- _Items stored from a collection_
◆ ◆ ◆ ◆ ◆ ◆ ◆

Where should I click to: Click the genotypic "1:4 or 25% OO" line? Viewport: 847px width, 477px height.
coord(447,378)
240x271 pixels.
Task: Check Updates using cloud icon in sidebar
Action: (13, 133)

◆ ◆ ◆ ◆ ◆ ◆ ◆

Turn each line of the records above into a JSON list of strings, one string per line, leaving out blank lines.

- _Task result_
[
  "Where should I click to: Click the genotypic \"1:4 or 25% OO\" line? Viewport: 847px width, 477px height.",
  "coord(447,378)",
  "240x271 pixels.",
  "Task: Check Updates using cloud icon in sidebar",
  "Action: (13, 133)"
]